The filing shows CEO Munagala Dinakar sold 50,000 shares of Blaize Holdings common stock at a weighted average of $2.54 per share. Importantly, the amendment corrects an earlier filing by confirming no stock option was exercised; the shares came from existing holdings.
The sale occurred under a pre‑arranged Rule 10b5‑1 trading plan adopted on December 12, 2025, which suggests the timing was scheduled rather than opportunistic. Following the transaction, Dinakar still directly holds 501,422 common shares, alongside substantial option, RSU, and earnout positions with exercise prices between $0.57 and $14.62.
The restated derivative table moves earnout shares and unvested restricted stock units from common stock to derivative reporting, without new activity in those awards. Overall, this looks like an administrative correction and a planned liquidity event rather than a change in the CEO’s long‑term equity exposure.
Insider Trade Summary 10b5-1
| Type | Security | Shares | Price | Value |
|---|---|---|---|---|
| Sale | Common Stock | 50,000 | $2.54 | $127K |
| holding | Employee Stock Option (right to purchase) | -- | -- | -- |
| holding | Restricted Stock Units | -- | -- | -- |
| holding | Earnout Shares | -- | -- | -- |
| holding | Employee Stock Option (right to purchase) | -- | -- | -- |
| holding | Employee Stock Option (right to purchase) | -- | -- | -- |
| holding | Employee Stock Option (right to purchase) | -- | -- | -- |
Footnotes (1)
- On April 20, 2026, the reporting person filed a Form 4 (the "Original Form 4") which inadvertently reported that the reporting person exercised a stock option and sold the underlying stock. Instead, as reported in this amendment (this "Amendment"), the reporting person did not exercise the stock option and in fact sold the same number of shares of stock as originally reported in the Original Form 4 but from his Table I holdings. The reporting person's other holdings have been restated for convenience, and there have been no transactions in such holdings since the Original Form 4. The order of the footnotes in this Explanation of Responses section have been conformed to the above changes. The reported sales were effected pursuant to the reporting person's Rule 10b5-1 trading plan adopted by the reporting person on December 12, 2025. The price reported in Column 4 is a weighted average price. These shares were sold in multiple transactions at prices ranging from $2.50 to $2.63, inclusive. Upon request by the SEC staff, the Issuer, or any security holder of the Issuer, full information regarding the number of shares sold at each separate price will be provided. In the reporting person's prior Form 4 filings, earnout shares and unvested restricted stock units had been reported in Table I. These holdings have been moved to Table II, and there have been no transactions in such holdings since the reporting person's last Form 4 filing. The stock option vests in 36 substantially equal monthly installments beginning on October 19, 2023. Each restricted stock unit represents a contingent right to receive one share of the Issuer's common stock.

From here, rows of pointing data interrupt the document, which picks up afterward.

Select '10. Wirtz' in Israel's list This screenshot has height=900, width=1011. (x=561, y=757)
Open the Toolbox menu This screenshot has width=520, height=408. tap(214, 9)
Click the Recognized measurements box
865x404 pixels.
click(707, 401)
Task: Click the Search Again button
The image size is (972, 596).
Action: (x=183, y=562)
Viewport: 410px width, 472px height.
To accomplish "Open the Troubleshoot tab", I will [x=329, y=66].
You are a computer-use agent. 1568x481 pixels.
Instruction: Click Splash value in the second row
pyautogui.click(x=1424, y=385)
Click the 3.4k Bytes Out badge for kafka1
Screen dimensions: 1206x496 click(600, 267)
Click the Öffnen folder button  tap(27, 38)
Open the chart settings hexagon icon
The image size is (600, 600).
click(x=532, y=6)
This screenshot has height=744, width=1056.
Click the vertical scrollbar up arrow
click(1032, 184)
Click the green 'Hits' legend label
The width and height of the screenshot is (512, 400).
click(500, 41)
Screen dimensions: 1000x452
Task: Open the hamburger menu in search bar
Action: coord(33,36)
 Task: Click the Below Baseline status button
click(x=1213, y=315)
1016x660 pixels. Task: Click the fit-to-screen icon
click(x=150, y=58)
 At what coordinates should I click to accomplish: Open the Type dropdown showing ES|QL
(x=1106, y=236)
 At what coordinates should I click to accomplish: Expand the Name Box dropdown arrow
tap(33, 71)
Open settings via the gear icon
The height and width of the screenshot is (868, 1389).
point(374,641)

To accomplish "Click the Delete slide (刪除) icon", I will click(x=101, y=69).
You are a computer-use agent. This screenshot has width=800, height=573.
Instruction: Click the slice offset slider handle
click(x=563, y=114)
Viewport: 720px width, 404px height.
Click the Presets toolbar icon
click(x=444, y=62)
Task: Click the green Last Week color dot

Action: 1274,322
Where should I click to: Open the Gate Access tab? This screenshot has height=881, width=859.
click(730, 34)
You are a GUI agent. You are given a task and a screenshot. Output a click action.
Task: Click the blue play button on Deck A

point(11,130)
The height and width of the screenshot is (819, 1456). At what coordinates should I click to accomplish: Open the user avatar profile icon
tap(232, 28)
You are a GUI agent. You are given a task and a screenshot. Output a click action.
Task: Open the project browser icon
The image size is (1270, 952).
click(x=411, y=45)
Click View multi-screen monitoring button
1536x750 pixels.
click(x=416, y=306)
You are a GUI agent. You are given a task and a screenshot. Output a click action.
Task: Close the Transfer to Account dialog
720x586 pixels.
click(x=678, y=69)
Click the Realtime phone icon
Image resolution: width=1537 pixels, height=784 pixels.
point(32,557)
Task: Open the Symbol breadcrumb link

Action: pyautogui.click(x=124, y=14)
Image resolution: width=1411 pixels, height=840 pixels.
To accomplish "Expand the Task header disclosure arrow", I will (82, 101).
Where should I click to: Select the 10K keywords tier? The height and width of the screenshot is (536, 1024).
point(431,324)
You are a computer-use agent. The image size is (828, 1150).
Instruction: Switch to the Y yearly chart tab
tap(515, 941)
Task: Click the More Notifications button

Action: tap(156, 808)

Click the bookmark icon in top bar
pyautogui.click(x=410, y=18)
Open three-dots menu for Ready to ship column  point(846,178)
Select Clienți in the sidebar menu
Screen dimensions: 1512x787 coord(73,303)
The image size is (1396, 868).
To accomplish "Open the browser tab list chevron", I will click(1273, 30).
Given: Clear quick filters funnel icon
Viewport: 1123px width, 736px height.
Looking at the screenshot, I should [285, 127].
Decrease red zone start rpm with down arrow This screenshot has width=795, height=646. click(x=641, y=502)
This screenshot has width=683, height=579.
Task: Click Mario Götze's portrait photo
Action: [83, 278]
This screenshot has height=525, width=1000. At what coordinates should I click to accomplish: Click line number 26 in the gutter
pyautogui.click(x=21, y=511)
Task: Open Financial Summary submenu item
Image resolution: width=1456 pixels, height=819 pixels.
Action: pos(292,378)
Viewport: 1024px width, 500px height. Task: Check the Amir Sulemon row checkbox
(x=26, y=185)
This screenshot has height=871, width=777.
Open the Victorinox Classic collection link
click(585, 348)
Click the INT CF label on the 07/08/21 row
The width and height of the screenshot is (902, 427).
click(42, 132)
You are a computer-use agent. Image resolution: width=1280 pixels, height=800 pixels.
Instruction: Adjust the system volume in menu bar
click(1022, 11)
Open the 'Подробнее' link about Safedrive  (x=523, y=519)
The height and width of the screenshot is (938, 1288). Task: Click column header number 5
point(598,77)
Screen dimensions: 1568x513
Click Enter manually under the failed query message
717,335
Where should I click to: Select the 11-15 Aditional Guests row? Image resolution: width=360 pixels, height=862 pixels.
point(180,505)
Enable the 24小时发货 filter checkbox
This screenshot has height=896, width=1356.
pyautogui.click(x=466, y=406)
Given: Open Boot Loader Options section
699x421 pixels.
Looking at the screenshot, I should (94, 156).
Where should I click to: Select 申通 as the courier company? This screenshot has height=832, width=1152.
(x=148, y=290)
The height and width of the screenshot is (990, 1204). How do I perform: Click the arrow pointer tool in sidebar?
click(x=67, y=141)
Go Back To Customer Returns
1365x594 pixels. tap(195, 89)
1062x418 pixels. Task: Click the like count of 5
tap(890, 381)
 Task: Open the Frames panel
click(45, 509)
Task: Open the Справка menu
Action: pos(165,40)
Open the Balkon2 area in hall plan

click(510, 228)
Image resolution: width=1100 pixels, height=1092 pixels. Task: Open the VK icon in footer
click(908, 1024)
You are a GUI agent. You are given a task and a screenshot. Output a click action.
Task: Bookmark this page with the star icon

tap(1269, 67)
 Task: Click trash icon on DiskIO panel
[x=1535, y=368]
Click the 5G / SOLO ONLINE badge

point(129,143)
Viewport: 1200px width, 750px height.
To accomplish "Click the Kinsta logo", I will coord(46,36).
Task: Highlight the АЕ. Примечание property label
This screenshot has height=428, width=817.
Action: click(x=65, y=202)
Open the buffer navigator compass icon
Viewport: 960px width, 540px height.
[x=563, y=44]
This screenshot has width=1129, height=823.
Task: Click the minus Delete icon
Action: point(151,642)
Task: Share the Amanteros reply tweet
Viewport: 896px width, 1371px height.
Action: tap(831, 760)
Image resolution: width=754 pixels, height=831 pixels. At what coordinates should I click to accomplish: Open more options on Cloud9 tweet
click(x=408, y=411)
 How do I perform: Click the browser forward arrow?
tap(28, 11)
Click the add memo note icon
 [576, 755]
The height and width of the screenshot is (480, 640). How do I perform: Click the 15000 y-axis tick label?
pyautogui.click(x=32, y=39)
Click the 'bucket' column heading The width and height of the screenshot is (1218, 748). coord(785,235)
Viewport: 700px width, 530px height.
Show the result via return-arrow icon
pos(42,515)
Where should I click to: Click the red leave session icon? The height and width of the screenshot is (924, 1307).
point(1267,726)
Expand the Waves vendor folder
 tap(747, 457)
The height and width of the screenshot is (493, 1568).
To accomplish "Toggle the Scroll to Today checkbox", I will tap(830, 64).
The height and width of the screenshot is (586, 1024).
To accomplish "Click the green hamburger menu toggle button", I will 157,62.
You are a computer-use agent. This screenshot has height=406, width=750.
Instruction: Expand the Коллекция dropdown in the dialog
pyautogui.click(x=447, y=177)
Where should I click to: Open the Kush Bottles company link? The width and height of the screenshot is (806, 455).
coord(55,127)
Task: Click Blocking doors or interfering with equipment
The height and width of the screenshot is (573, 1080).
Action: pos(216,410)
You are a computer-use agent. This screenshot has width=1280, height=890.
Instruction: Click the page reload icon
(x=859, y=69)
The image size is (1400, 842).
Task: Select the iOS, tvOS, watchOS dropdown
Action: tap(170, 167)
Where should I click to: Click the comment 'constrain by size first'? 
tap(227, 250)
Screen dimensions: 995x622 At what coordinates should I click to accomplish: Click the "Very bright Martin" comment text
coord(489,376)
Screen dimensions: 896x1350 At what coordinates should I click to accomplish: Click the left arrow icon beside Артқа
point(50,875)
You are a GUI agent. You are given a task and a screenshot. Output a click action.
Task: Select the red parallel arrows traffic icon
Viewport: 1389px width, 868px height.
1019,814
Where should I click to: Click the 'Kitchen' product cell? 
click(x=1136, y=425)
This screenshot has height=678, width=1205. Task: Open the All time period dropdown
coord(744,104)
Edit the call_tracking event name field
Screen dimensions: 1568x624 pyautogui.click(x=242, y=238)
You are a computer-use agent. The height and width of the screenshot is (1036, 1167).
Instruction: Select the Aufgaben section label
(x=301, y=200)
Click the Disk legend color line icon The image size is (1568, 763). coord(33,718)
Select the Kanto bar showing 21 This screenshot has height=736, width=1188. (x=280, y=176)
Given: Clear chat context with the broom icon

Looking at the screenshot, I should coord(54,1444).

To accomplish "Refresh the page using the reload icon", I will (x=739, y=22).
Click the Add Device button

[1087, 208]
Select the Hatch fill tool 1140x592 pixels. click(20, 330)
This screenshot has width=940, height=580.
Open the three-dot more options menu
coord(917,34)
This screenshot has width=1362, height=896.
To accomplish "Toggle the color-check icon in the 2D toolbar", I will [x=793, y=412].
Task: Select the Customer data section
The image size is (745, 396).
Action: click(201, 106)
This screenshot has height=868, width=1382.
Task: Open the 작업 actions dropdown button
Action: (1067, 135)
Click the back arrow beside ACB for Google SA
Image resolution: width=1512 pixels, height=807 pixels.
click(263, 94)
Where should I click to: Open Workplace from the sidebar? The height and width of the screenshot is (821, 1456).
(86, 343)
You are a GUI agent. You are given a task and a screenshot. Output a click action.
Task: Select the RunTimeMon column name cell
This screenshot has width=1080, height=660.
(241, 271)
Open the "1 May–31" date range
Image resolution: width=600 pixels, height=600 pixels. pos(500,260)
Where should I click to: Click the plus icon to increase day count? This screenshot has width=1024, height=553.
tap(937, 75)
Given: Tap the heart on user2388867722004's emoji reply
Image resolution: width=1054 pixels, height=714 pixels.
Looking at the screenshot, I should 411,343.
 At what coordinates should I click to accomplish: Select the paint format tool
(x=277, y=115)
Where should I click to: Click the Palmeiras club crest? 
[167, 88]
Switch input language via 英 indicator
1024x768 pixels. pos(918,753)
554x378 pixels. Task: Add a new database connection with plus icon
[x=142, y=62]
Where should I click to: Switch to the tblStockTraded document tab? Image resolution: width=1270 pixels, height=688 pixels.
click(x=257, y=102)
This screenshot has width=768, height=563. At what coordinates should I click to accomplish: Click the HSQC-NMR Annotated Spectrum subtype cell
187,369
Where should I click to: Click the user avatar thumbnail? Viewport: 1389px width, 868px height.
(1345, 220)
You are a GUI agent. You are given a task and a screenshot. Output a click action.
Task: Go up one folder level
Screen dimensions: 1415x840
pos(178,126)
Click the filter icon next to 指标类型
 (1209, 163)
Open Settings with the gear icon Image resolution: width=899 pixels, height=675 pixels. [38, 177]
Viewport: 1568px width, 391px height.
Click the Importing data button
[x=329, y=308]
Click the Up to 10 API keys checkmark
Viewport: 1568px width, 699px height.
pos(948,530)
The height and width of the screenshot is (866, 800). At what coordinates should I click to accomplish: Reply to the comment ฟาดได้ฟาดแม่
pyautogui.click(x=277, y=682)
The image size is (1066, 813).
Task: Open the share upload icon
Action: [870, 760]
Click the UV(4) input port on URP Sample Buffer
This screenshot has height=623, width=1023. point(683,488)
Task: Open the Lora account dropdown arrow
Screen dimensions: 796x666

The restricted stock units vest 25% on December 1, 2027, and quarterly thereafter commencing on March 1, 2028. On January 13, 2025, the date of the Issuer's business combination, the reporting person received earnout shares in respect of the Issuer's business combination. Each eanout share represents a contingent right to receive one share of the Issuer's common stock if the trading price of the Issuer's common stock exceeds certain thresholds for 20 of 30 consecutive trading days post-closing of the Issuer's business combination. The stock option vests as to one third of the underlying shares on July 1, 2025 and thereafter in 24 equal monthly installments. The stock option to purchase one share of the Issuer's common stock for each stock option is fully vested and exercisable.